With the health management feature in Liberty, we can take a policy-driven approach to monitoring the application server environment and respond when unhealthy criteria are discovered.

We can define the health policies, which include the health conditions to be monitored in the environment and the health actions to take if these conditions are met.


Health conditions

Health conditions define the variables we want to monitor in the environment. The condition element defines what behavior can trigger this health policy. Only one condition element can be defined per health policy. We can choose from the following predefined health conditions:

    Excessive request timeout condition

    Specifies a percentage of HTTP requests that can time out. When the percentage of requests exceeds the defined value, the health actions run. The timeout value depends on the environment configuration.

      <excessiveRequestTimeout timeoutPercentage="5"/>

    Excessive response time condition

    Tracks the average amount of time that requests take to complete. If the time exceeds the defined response time threshold, the health actions run.

      <excessiveResponseTime responseTime="10s"/>

    Note: Requests that exceed the timeout value configured for the excessive request timeout condition are not counted toward this health condition. For example, if the default timeout value is 60 seconds, then any request that exceeds 60 seconds times out and is not included in the average response time calculation. This restriction applies even if we do not define an excessive request timeout condition.

    Memory condition: excessive memory usage

    Tracks the memory usage for a member. When the memory usage exceeds a percentage of the heap size for a specified time, health actions run.

      <excessiveMemoryUsage heapSizePercentage="85" timePeriod="5m"/>

    Memory condition: memory leak

    When a downward trend in free memory is detected, health actions run.

      <memoryLeak/>

Important:

  • Dynamic Routing must be enabled to use either the excessive request timeout or excessive response time conditions.

  • The healthAnalyzer-1.0 feature must be enabled in the server.xml file to use either the excessive memory usage or memory leak conditions. This feature can be enabled only for collective members.


Health actions

Health actions define the activities to perform when a health condition is not met. Action elements define what action is taken in response to a detected condition. All actions share the element type of <action>. The action attribute determines which action is taken and multiple actions can be defined for each health policy. Actions are run in the order they are specified in the policy.
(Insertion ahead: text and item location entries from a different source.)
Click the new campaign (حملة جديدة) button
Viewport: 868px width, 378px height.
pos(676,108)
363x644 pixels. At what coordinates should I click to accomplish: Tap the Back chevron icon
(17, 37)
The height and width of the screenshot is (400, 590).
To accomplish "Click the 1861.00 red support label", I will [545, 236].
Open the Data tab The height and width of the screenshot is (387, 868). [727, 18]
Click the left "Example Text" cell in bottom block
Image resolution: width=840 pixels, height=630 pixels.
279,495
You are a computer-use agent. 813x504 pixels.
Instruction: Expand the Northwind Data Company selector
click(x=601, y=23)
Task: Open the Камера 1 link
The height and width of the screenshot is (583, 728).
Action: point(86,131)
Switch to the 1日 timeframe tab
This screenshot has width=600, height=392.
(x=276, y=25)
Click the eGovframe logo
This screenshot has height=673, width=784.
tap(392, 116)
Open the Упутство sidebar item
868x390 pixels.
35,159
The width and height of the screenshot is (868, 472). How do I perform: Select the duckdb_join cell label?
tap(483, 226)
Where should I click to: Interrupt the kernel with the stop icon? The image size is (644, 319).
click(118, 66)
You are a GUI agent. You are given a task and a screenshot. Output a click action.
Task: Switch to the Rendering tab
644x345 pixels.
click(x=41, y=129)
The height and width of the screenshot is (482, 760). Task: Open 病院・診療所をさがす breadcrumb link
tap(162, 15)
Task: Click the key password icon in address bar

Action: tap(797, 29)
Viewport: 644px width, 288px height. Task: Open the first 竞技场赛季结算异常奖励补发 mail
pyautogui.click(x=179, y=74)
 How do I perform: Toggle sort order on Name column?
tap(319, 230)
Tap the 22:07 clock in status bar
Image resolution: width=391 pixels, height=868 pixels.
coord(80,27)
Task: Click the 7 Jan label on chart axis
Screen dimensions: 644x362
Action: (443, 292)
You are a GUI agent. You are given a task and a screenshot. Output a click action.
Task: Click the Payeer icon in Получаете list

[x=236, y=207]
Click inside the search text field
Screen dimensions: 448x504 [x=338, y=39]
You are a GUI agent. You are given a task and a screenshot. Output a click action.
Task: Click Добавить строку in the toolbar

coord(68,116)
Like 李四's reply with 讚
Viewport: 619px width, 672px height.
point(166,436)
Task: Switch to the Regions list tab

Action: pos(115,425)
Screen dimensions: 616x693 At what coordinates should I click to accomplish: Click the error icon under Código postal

The following table lists the health actions supported in Liberty server environments:

Health action Liberty servers that run in the same collective controller
Restart server. Supported
Take thread dumps. Supported
Take Java virtual machine (JVM) heap dumps. Supported for servers that are running on the IBM JRE or Java Developer Kit
Enter server into maintenance mode. Supported
Exit server out of maintenance mode. Supported

    <action action="generateThreadDump"/>
    <action action="generateHeapDump"/>
    <action action="restartServer"/>
    <action action="enterMaintenanceMode"/>
    <action action="exitMaintenanceMode"/>


Health targets

Target elements define the scope of the topology being monitored for the condition. Three target types are available:

  • A host

      <host hostName="someHost"/>

  • Each of the servers in a cluster

      <cluster clusterName="someCluster"/>

  • A single server

      <server hostName="Host" wlpUsrDirectory="/opt/ibm/liberty/wlp" serverName="Server"/>

Each target type has a unique element used to define it within the healthPolicy element. More than one target can be specified per health policy.